Quanto ao resto, Chirac perdeu-se na mesma teia de banalidades que vêm sendo proferidas ad nauseam em todas as campanhas europeias pelo “sim”: “responsabilidade histórica”, a “confiança em nós próprios”, “a delusão do que está em causa no referendo”... Curiosamente, contudo, estes mesmos considerandos poderiam muito bem ser esgrimidos pelos defensores do “não” contra os emissários do “sim”, na justa medida em que deveremos confiar em nós próprios na busca de renovadas soluções para um estiolante capitalismo, assumi-lo com responsabilidade histórica e com a consciência do que verdadeiramente se joga com a ratificação da actual Constituição; apenas num aspecto parece ter acertado: “a decisão que enfrentamos ultrapassa, em muito, as tradicionais clivagens políticas”, afirmou Chirac. Este é, e apesar da diversidade de motivações e argumentos e da profunda discrepância de pontos de vista dentro do vasto movimento do “não”– desde a extrema-direita nacionalista, a elementos do partido socialista e da esquerda "mais e menos à esquerda" – este é, essencialmente, um movimento dos cidadãos e uma recusa ao modelo sócio-económico vigente em toda a Europa, que agora, definitivamente, se pretende aprofundar. Os 53%-55% de cidadãos franceses que supostamente votarão “não” atestam-no.
Mas como todo o político profissional que se preze, na hora do desespero não faltam promessas. E estas valem o que valem. No caso, Chirac não se absteve de prometer um “novo impulso” político – após o referendo, naturalmente – que permita responder às inquietudes dos franceses. Mas que impulso, monsieur Chirac?
A resposta deu-a o próprio já na segunda parte da sua prédica. O "sim", afirmou, " estimulará o modelo social europeu e abrirá o caminho a uma Constituição que é uma resposta forte aos riscos de deslocalização."

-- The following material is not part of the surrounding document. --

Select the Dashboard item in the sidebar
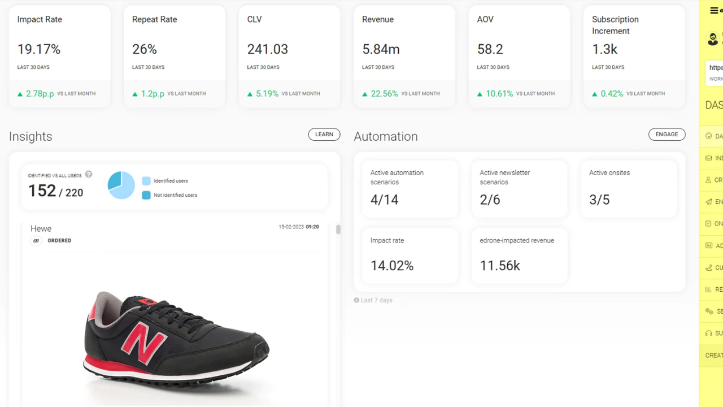coord(711,136)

Semelhante afirmação far-nos-ia sorrir se não possuísse uma dimensão trágica. Na verdade, o que nos resta do chamado modelo social europeu? Uma sistemática perda de direitos sociais; congelamento de salários; aumento da idade da reforma; precarização do trabalho; liberalização das leis laborais; ausência de respostas nos serviços nacionais de saúde (a privatizar); crescente afunilamento social no acesso à cultura, informação e educação; recrudescimento das políticas de criminalização da pobreza e ostensivo recuo das prestações sociais por parte dos sistemas de segurança social descapitalizados ... em suma, uma inequívoca remissão do que até hoje reconhecíamos como Estado Previdência. Poderíamos continuar, enumerando exaustivamente todos os aspectos em que a Europa tem vindo a regredir desde os tempos idos da social-democracia, no que respeita aos direitos e garantias dos cidadãos. Mas será escusado. A resposta desta Constituição, também a conhecemos bem, monsieur Chirac: as empresas europeias deixarão de se delocalizar para a China porque poderão importar mão-de-obra barata dos países de Leste e nivelar o preço da nacional pela mesma bitola, ou , simplesmente, deslocalizarem-se para lá. Se a única solução que nos oferece é a da periquação, não há mais nada a conversar. Resta-nos agir e expressar o nosso NÃO; um não absoluto, integral, um não ao modelo que se pretende revigorado, um não mundial. Sabendo que o não francês corresponderá aos sentimentos de muitos milhares de europeus.